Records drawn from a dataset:
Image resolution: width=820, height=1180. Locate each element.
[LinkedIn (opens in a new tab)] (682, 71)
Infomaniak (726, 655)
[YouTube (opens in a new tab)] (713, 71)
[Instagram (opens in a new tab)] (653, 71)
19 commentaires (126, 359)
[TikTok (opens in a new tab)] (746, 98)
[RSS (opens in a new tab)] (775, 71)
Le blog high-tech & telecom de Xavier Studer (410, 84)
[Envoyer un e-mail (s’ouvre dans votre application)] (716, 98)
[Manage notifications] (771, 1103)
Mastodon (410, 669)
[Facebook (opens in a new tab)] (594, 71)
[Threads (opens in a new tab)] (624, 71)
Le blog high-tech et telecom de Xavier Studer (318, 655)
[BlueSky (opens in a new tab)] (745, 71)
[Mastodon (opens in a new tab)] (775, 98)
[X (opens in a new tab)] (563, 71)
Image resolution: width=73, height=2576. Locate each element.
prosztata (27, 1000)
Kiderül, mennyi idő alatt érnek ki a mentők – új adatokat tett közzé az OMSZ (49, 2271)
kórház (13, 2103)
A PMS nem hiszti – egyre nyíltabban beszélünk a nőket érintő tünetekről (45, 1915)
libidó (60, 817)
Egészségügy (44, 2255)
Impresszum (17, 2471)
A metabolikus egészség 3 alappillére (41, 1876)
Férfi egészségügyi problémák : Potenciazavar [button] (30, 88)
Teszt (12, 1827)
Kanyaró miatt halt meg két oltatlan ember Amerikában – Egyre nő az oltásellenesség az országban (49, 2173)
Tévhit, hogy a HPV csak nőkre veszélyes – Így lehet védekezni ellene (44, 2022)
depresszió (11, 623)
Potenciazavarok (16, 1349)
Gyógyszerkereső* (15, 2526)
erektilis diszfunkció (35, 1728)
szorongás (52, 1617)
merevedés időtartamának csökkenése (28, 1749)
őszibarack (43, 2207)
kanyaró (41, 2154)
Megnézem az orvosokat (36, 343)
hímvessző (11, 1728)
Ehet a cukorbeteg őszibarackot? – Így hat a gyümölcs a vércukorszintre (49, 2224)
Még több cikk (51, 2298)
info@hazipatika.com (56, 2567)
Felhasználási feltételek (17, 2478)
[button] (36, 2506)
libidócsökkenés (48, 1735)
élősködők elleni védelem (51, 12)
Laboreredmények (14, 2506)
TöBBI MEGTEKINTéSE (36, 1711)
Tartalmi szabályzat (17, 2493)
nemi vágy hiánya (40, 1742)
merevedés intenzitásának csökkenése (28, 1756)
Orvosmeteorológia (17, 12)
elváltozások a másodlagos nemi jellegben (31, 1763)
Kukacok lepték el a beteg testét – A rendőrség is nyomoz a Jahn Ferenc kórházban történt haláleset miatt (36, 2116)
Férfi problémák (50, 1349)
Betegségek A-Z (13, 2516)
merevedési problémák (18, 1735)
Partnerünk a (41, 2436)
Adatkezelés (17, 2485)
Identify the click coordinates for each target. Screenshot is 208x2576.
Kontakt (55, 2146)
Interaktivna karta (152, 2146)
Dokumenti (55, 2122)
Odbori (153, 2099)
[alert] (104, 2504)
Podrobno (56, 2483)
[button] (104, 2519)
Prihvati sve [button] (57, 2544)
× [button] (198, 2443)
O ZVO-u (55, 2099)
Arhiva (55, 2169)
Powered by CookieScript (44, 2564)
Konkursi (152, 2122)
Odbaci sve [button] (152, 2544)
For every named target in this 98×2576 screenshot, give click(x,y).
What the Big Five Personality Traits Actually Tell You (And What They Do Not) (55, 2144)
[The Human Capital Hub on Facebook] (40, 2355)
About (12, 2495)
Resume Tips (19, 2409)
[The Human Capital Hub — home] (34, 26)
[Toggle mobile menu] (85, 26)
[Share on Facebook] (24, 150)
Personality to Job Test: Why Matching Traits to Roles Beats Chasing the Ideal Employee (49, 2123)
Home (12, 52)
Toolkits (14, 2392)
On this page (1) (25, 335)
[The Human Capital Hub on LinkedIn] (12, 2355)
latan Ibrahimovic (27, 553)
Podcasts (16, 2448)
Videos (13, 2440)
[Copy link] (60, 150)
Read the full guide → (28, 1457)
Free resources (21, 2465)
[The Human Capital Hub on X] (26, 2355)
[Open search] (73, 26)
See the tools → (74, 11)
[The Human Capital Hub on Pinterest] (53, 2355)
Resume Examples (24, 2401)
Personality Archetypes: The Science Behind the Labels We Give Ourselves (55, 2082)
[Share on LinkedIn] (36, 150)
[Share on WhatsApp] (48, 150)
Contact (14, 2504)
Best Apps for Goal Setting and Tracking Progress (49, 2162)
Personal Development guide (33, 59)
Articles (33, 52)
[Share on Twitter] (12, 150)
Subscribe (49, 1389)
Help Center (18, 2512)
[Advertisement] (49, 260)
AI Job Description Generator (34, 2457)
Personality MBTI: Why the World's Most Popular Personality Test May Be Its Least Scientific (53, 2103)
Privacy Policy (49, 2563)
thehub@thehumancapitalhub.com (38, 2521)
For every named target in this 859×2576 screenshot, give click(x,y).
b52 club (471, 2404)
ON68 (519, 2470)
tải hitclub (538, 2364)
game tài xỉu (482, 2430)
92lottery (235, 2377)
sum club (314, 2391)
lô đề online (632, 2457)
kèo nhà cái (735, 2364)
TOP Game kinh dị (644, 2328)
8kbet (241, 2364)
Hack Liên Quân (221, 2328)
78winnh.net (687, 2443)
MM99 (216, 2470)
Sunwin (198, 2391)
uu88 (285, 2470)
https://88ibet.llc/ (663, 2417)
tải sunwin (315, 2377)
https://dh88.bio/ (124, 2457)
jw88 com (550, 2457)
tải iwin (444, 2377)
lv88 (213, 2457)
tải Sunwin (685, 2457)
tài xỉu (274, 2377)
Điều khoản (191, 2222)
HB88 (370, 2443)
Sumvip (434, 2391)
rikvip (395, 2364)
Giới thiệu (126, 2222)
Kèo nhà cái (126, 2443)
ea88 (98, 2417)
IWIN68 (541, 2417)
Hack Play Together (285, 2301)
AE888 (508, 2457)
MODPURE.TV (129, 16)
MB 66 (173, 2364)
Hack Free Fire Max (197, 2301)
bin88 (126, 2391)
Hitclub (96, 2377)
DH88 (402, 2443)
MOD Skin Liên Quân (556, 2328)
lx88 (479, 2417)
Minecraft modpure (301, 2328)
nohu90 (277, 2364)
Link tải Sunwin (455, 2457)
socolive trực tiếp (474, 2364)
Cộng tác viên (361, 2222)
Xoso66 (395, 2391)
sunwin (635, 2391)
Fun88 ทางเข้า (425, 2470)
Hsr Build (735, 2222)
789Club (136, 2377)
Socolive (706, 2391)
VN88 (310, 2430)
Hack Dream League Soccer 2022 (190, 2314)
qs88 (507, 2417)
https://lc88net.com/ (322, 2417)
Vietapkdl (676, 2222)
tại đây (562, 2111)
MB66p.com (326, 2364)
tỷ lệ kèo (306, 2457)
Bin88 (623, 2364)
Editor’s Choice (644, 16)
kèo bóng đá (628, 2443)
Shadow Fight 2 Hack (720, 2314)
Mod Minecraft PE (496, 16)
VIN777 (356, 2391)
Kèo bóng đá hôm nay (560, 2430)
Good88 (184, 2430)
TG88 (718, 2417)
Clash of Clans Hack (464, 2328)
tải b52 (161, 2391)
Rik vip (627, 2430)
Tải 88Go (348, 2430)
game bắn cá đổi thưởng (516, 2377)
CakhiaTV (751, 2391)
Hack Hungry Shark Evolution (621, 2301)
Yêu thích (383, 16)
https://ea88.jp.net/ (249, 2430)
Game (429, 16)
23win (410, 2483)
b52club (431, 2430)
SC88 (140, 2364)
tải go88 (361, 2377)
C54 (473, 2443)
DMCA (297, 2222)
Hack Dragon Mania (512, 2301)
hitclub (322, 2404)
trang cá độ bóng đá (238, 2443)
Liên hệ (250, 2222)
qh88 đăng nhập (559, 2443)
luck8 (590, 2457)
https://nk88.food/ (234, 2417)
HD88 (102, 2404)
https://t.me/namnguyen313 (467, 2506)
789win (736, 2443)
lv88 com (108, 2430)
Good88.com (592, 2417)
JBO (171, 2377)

__What is being asked__
Wherever the string "guide" appears in the records, copy the whole line.

__Response for this exercise__
Read the full guide → (28, 1457)
Personal Development guide (33, 59)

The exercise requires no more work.